Because of the relatively long start up time of back up name node some companies (e.g. Facebook) developed their own solutions which provides hot or warm standby. Facebook’s solution to this problem is called avatar node. The idea behind is relatively simple: Every node is wrapped to so called avatar(no change to original code base needed!). Primary avatar name node writes to shared NFS filler. Standby avatar node consist of secondary name node and back up name node. This node continuously reads HDFS transaction logs and keeps feeding those transactions to encapsulated name node which is kept in safe mode which prevents him from performing of any active duties. This way all name node metadata are kept hot. Avatar in standby mode performs duties of secondary name node. Data nodes are wrapped to avatar data nodes which sends block reports to both primary and standby avatar node. Fail over time is about a minute. More information can be found here.

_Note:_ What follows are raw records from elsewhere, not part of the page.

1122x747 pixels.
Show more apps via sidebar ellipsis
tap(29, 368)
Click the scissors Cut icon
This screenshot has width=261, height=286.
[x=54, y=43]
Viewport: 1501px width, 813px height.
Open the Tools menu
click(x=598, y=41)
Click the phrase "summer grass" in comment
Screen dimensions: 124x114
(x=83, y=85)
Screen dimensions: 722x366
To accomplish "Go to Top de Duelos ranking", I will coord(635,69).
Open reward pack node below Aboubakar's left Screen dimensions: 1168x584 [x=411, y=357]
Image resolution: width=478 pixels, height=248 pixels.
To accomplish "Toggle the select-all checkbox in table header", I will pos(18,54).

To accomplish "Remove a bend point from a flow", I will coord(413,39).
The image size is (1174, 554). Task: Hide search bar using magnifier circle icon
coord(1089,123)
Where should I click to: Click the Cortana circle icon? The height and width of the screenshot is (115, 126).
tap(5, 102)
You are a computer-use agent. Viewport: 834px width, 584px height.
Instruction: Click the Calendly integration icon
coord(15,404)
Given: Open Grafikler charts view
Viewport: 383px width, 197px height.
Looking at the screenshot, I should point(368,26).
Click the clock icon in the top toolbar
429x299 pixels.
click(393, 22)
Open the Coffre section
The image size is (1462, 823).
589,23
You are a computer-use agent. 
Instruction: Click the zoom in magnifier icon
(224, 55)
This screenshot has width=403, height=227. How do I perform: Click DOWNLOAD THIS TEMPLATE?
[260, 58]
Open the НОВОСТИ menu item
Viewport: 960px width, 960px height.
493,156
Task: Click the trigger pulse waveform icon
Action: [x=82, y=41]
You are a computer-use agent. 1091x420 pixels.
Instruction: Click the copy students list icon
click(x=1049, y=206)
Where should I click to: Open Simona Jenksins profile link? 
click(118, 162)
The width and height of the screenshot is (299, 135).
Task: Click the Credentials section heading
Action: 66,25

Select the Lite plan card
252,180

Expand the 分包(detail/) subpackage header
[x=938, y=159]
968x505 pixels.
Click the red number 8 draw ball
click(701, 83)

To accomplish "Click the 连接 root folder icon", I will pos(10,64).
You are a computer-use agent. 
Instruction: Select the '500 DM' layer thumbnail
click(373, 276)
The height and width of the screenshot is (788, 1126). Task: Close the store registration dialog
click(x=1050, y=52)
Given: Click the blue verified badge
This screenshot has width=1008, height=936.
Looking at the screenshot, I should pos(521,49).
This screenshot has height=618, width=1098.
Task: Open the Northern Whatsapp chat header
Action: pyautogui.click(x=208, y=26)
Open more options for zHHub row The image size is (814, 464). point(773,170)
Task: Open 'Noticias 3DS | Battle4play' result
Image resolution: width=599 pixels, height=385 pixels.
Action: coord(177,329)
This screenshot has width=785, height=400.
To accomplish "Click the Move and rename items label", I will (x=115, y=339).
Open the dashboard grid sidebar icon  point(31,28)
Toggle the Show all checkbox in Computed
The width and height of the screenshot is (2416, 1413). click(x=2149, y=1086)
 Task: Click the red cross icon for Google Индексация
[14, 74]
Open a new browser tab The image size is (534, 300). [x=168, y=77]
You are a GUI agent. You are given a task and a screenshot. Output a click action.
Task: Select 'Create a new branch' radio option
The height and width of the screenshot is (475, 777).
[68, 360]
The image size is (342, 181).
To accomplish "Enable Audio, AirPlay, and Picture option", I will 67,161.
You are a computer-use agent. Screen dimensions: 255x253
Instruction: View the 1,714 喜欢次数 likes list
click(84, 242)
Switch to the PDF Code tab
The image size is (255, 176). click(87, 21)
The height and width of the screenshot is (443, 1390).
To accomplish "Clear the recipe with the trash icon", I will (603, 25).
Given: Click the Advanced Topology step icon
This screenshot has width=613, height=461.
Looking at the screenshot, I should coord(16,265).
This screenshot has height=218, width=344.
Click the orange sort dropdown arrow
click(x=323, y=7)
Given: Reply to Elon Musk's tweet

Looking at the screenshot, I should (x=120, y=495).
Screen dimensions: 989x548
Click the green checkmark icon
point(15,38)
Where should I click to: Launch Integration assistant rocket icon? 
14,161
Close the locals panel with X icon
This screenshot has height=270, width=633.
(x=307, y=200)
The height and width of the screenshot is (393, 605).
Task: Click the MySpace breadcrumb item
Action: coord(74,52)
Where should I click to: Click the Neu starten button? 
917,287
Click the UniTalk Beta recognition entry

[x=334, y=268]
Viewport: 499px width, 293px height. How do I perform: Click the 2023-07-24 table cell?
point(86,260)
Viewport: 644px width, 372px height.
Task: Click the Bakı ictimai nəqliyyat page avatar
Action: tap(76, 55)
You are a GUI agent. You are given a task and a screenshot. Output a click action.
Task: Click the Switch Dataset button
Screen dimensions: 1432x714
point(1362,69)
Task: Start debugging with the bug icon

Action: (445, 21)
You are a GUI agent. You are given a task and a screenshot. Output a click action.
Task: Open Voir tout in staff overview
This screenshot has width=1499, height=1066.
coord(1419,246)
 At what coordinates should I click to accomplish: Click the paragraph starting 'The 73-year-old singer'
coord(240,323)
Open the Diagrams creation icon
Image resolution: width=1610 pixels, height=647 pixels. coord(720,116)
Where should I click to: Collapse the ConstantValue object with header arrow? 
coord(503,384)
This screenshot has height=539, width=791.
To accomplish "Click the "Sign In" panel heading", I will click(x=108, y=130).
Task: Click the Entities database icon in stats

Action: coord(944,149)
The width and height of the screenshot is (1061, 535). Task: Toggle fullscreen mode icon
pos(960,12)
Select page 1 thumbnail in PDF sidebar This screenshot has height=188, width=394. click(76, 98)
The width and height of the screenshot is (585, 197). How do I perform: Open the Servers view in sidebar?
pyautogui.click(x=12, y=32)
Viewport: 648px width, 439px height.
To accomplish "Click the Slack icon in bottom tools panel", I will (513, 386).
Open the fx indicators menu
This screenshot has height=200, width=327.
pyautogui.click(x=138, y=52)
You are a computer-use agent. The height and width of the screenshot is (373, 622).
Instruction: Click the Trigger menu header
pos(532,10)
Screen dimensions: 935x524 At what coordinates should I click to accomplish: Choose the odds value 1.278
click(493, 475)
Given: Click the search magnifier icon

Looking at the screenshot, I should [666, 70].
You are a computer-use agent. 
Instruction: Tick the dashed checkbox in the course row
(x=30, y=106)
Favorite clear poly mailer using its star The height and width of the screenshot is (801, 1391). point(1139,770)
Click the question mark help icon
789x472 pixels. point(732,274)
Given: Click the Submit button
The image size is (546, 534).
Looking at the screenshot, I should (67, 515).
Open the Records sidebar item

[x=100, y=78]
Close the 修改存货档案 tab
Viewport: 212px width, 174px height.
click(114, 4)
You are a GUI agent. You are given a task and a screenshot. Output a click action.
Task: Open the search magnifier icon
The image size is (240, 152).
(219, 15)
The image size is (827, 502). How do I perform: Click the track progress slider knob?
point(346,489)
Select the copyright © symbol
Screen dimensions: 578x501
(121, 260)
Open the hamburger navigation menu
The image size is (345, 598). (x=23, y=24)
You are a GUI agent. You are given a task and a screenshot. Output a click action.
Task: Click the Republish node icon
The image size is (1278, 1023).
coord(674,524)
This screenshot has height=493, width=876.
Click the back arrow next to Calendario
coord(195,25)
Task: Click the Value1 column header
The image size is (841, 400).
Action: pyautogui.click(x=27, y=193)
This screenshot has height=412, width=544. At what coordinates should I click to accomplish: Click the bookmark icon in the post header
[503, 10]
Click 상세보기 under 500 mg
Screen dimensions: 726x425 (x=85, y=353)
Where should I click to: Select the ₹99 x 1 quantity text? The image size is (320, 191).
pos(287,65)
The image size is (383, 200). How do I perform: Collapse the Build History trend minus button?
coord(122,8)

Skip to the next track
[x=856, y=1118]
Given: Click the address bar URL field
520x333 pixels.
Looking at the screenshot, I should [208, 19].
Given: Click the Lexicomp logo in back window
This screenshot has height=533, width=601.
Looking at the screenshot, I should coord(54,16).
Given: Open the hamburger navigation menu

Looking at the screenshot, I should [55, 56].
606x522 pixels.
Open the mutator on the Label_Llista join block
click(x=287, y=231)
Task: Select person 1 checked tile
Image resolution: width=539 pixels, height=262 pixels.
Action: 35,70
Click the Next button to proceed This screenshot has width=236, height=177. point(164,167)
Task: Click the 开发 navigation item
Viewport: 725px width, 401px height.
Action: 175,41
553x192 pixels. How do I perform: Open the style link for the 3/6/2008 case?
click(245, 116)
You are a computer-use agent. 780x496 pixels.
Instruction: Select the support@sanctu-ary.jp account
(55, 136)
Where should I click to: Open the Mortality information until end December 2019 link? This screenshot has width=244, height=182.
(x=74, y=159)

Another attempt to create a Hadoop 1.x hot standby coming form China Mobile Research Institute is based on running synchronization agents and sync master. This solution brings another questions and it seems to me that it isn’t so mature and clear as the previous one. Details can be found here.

An ultimate solution to high availability brings Hadoop 2.x which removes a single point of failure by a different architecture. YARN (Yet Another Resource Negotiator) also called MapReduce 2. And for HDFS there is an another concept called Quorum Journal Manager (QJM) which can use NFS or Zookeeper as synchronization and coordination framework. Those architectural changes provides the option of running two redundant NameNodes in the same cluster in an Active/Passive configuration with a hot standby.

This post just scratches the surface of Hadoop High Availability and doesn’t go deep in detail daemon by daemon but I hope that it is a good starting point. If someone from the readers is aware of some other possibility I am looking forward to seeing that in the comment section.